3.3 Correlation analysis

In this study, NT-proBNP levels were negatively correlated with decreased GMV in several brain regions, including the right and left cerebellar hemispheres, right posterior cingulate gyrus, right inferior frontal gyrus, right supplementary motor area, right and left middle frontal gyri, right superior frontal gyrus, left superior frontal gyrus, left postcentral gyrus, and right middle temporal gyrus. These findings suggest that reductions in GMV in these regions are associated with cognitive dysfunction in HFpEF patients.

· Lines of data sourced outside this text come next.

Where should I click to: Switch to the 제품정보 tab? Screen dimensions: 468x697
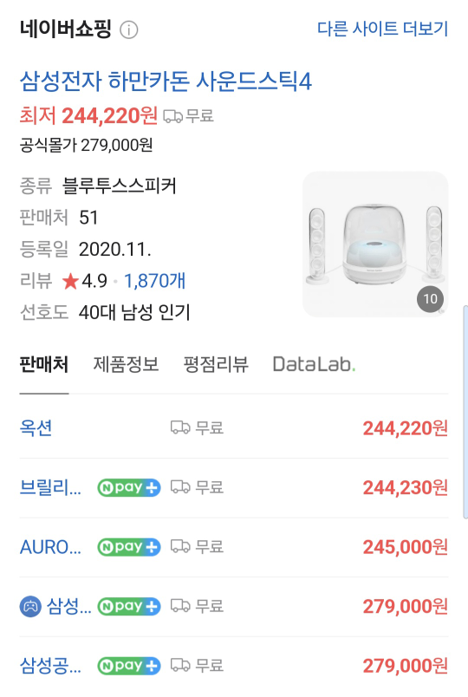click(126, 364)
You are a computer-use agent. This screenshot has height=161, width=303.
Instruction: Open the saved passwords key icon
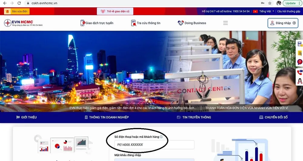[x=262, y=3]
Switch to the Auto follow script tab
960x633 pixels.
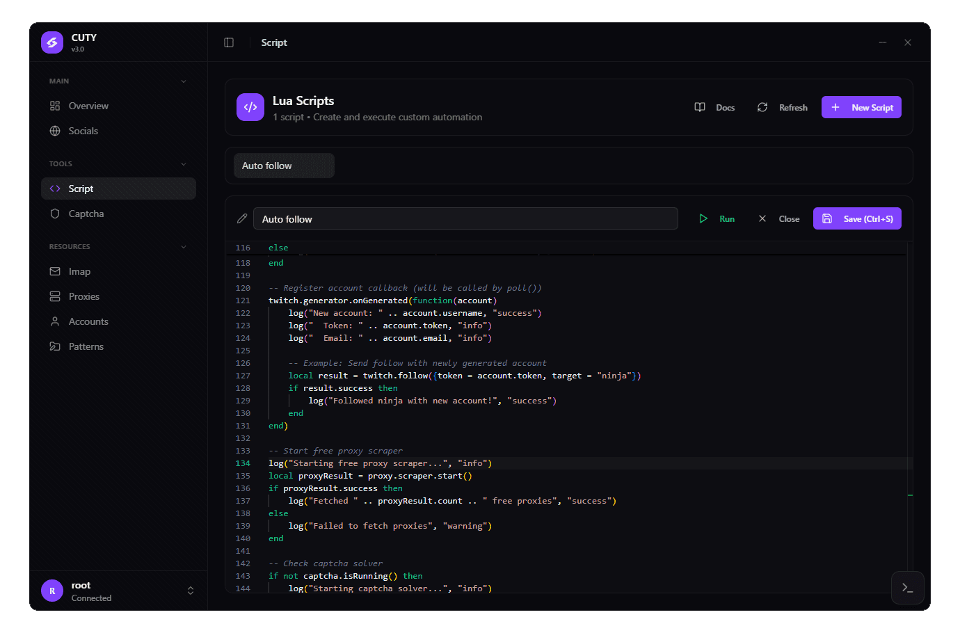284,166
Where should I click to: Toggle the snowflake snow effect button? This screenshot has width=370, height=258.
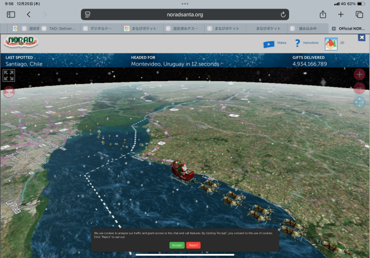(9, 91)
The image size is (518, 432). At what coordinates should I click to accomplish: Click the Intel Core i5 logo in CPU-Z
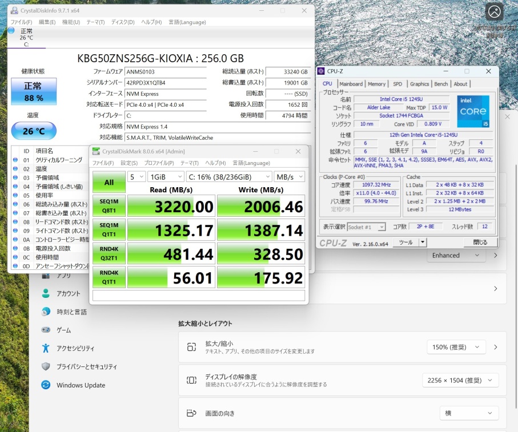click(473, 112)
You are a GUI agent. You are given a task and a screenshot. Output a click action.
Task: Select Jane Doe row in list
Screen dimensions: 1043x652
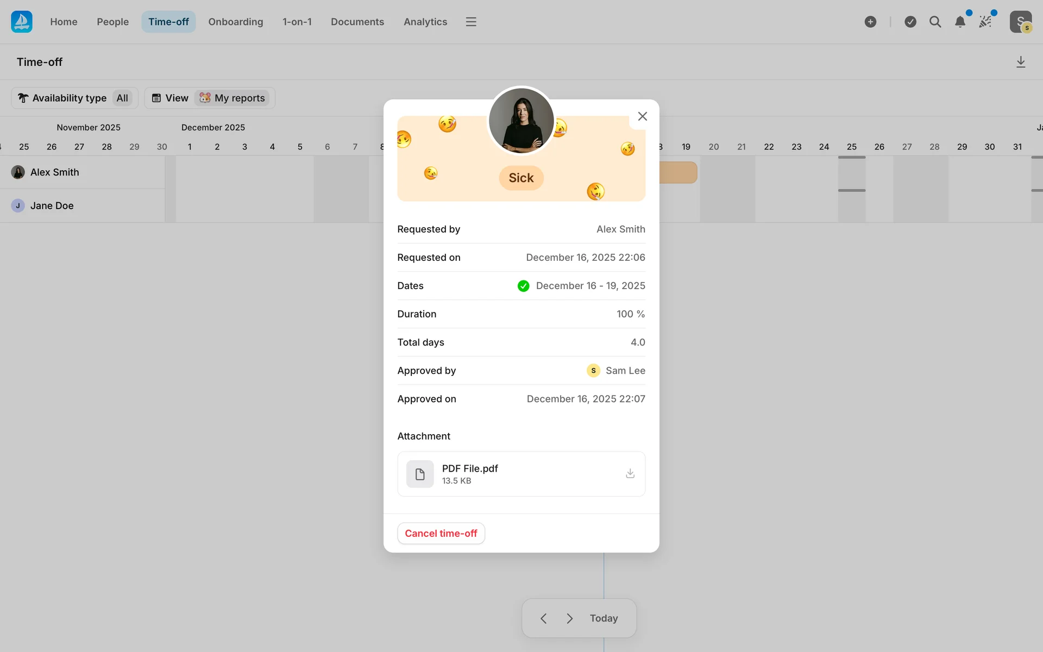[52, 205]
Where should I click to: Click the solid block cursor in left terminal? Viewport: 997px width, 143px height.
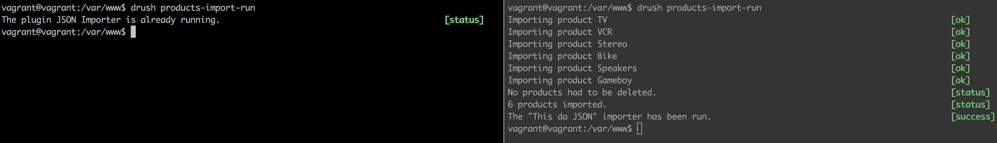tap(133, 32)
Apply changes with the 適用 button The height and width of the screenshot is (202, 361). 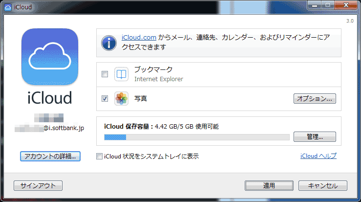269,186
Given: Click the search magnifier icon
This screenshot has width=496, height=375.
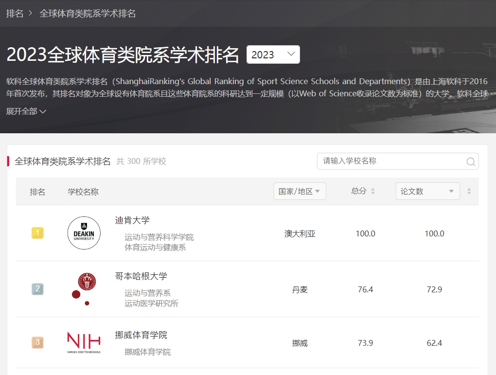Looking at the screenshot, I should (x=470, y=162).
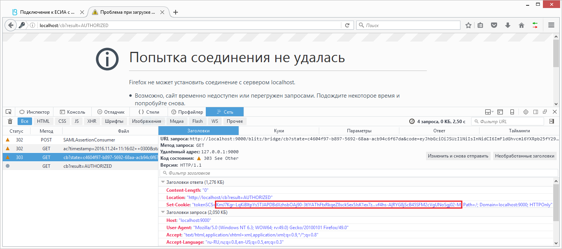Bookmark this page with the star icon
Image resolution: width=562 pixels, height=249 pixels.
click(x=468, y=25)
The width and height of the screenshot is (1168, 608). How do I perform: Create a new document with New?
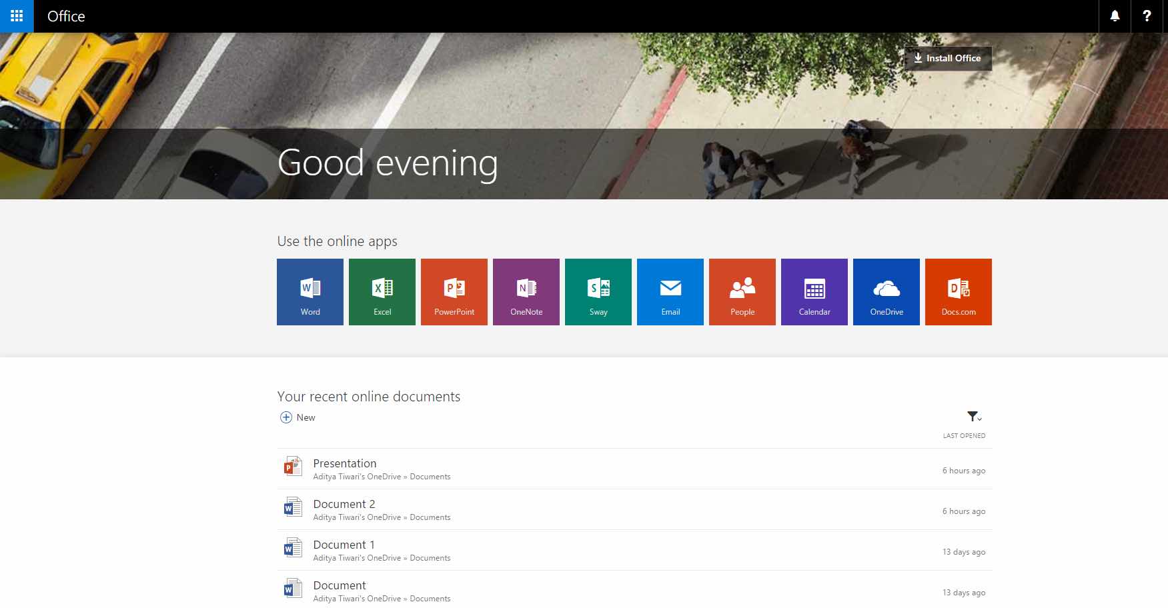pos(297,417)

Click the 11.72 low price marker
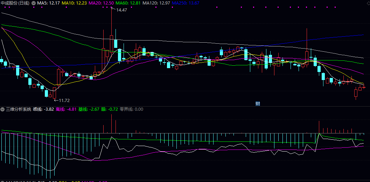[64, 100]
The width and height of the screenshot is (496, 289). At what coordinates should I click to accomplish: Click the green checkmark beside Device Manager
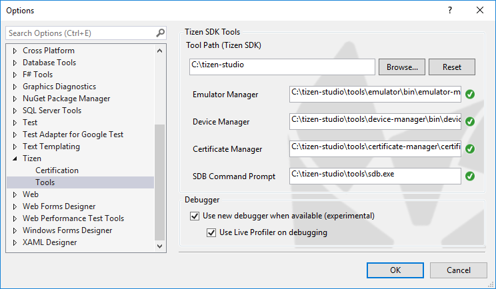click(x=469, y=122)
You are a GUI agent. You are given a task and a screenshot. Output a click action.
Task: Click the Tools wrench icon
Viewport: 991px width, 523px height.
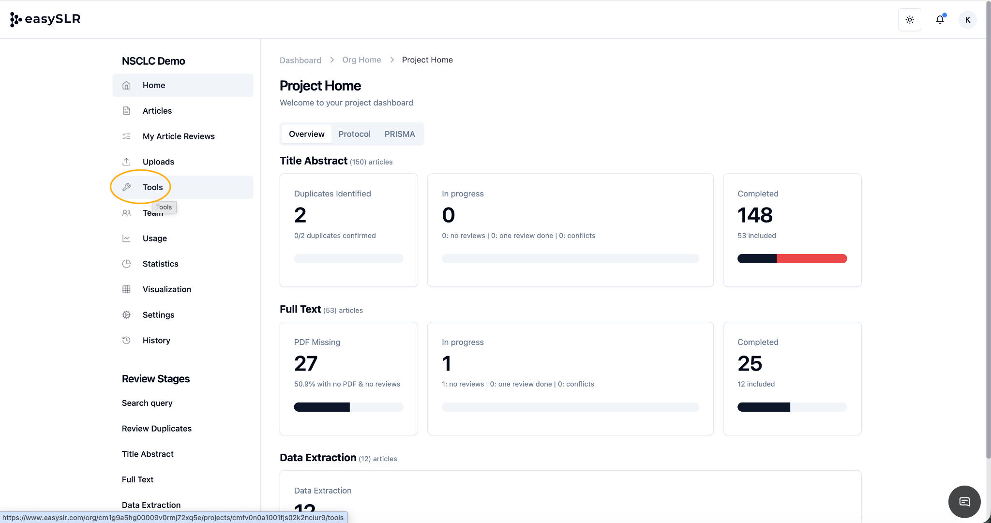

The shrinkage of GM in the right cerebellar hemisphere was negatively correlated with performance in naming, attention, and language tasks. A similar reduction in the left cerebellar hemisphere was negatively associated with attention, language, and memory scores. Decreased GM in the right posterior cingulate gyrus was negatively correlated with naming and language scores, while the right inferior frontal gyrus showed a negative correlation with naming, language, and memory scores. The shrinkage of the right supplementary motor area was negatively related to language performance.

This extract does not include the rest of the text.